Le souci de l’emploi en guise de cache-sexe


PAR JEAN-DANIEL DELLEY

Dès lors qu’il s’agit de réguler l’activité économique, l’argument-massue de l’emploi figure en bonne place dans l’arsenal des opposants. On se souvient de la campagne sur l’initiative populaire contre l’exportation d’armes dans les années 1970. L’industrie suisse de l’armement et ses quelques milliers d’emplois ne pourraient survivre à une telle interdiction, prétendaient-ils. L’argument est repris en 1997 sur le même sujet, à propos de la réduction de la durée du travail (1998 et 2002), la lex Weber sur les résidences secondaires (2012) et le salaire minimum (2014), entre autres.

Aujourd’hui, les adversaires de l’initiative «Multinationales responsables» entonnent la même rengaine. Imposer aux entreprises suisses de se conformer aux standards internationaux en matière de droits humains et de protection de l’environnement reviendrait à sacrifier des emplois aussi bien en Suisse que dans les pays pauvres.

Le plus souvent cet argument s’avère tout simplement faux. Voyez le projet d’imposition du bénéfice des entreprises qui a vu une course au moins-disant, sous prétexte qu’un taux trop élevé – en réalité modeste en comparaison internationale – ferait fuir les entreprises multinationales. Or pour la plupart, ces dernières tiennent compte de nombreux autres critères pour s’établir en Suisse. 

En réalité, la baisse substantielle des taux d’imposition traduit la concurrence acharnée à laquelle se livre les cantons, chacun croyant tirer son épingle du jeu au détriment des autres. Tout récemment le demi-canton de Nidwald s’est illustré dans ce jeu destructeur en abaissant son taux de 6 à 5,1 %, mieux que Hong-Kong.

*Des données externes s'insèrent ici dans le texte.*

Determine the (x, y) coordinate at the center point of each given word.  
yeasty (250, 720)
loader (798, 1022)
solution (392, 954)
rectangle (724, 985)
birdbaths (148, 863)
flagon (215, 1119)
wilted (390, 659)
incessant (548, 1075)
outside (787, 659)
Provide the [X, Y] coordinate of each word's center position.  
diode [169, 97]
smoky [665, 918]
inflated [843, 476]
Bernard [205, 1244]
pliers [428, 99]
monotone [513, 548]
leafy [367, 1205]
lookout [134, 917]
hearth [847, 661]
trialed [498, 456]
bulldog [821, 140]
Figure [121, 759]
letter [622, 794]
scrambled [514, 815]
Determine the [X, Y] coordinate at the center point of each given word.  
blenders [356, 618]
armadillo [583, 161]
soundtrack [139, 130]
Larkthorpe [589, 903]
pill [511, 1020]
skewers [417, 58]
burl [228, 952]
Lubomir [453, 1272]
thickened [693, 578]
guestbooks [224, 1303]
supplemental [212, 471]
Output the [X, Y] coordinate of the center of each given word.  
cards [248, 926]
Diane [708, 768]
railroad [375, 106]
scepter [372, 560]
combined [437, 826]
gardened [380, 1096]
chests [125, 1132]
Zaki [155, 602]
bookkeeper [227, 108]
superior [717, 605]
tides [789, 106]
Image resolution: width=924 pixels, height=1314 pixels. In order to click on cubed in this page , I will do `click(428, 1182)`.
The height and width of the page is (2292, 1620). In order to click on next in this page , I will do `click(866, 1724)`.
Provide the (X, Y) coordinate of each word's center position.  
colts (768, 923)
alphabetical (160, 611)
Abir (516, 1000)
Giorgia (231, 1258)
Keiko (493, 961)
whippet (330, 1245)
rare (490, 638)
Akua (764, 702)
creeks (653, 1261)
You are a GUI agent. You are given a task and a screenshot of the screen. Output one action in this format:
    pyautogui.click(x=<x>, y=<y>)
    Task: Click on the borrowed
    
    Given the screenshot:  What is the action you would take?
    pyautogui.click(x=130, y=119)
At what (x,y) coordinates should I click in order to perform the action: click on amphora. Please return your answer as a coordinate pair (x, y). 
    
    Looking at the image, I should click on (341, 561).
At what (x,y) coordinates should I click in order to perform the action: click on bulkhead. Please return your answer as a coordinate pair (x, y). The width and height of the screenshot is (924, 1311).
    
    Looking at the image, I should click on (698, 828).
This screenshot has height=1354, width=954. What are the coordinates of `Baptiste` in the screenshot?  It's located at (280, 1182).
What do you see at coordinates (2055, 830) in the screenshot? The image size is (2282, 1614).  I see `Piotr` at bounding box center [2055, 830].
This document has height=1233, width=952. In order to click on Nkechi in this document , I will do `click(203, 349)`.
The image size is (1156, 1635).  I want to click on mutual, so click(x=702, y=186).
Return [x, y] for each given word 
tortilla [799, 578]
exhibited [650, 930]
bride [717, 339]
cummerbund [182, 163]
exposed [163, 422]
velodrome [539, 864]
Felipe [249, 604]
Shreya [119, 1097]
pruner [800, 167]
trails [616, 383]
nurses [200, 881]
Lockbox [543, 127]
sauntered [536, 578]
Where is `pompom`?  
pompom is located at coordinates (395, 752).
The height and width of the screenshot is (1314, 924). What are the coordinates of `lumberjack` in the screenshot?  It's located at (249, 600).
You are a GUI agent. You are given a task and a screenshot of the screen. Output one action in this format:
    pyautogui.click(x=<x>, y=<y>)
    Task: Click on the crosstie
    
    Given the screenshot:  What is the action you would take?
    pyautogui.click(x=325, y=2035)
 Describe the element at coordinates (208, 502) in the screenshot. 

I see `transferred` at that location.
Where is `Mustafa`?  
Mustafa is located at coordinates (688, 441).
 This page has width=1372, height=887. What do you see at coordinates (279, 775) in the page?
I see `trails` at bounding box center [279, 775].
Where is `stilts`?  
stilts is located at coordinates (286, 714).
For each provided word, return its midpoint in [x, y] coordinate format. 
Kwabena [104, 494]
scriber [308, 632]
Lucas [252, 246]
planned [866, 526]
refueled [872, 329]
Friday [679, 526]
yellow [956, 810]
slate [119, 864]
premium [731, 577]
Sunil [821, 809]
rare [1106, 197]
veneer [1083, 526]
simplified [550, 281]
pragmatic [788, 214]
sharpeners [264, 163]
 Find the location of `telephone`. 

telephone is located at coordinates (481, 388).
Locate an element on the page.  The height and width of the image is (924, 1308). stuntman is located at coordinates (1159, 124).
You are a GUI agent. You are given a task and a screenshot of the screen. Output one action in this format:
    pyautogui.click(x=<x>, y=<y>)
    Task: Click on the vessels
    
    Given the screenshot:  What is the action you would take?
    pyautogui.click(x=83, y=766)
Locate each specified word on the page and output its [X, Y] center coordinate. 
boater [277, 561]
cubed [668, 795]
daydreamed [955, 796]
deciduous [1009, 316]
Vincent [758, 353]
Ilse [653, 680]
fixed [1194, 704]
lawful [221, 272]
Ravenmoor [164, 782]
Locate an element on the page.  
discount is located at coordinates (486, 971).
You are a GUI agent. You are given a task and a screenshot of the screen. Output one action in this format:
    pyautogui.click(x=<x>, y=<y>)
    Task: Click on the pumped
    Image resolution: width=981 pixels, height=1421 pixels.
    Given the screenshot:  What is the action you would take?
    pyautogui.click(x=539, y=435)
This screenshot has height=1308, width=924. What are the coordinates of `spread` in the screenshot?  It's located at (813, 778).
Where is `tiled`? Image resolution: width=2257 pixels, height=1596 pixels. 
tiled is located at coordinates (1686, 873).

Des emplois seraient en danger si des entreprises ne respectaient pas les standards internationaux en matière de droits humains et d’environnement? Car il s’agit bien de cela, et non d’exigences helvétiques qui verraient la Suisse faire la leçon au monde.

Défendrions-nous des emplois qui mettent en danger la santé des employés et celle des populations environnantes? Des emplois qui imposent des conditions de travail indignes? L’emploi constitue-t-il l’objectif ultime de nos sociétés, à maintenir et à développer à n’importe quel prix? Ou ne représente-t-il qu’un moyen d’exercer des activités répondant aux besoins humains, lesquels besoins incluent également l’exigence de dignité des personnes et de respect du milieu naturel?

C’est à ces questions que nous invite à répondre l’initiative pour des multinationales responsables. Et si notre réponse conduit des sociétés comme Glencore à quitter la Suisse, nous ne nous en plaindrons pas. Elle et quelques autres, de par leurs politiques prédatrices, ne contribuent qu’à salir la réputation du pays.

Celles et ceux – organisations économiques, partis et parlementaires – qui semblent si préoccupés par l’impact  de cette initiative sur l’emploi, les a-t-on jamais entendus réagir à la disparition des postes de travail dans les secteurs déclinants de l’économie et aux licenciements ne visant qu’à l’optimisation des bénéfices? Les avons-nous vus monter au front pour proposer une véritable offensive de formation continue et de réinsertion professionnelle, et améliorer la protection des salariés?

Brandir la défense de l’emploi contre l’initiative «Multinationales responsables», c’est faire usage d’un cache-sexe pour protéger une économie qui ne tolère aucune entrave à son libre exercice, qui est devenue le but suprême de notre société.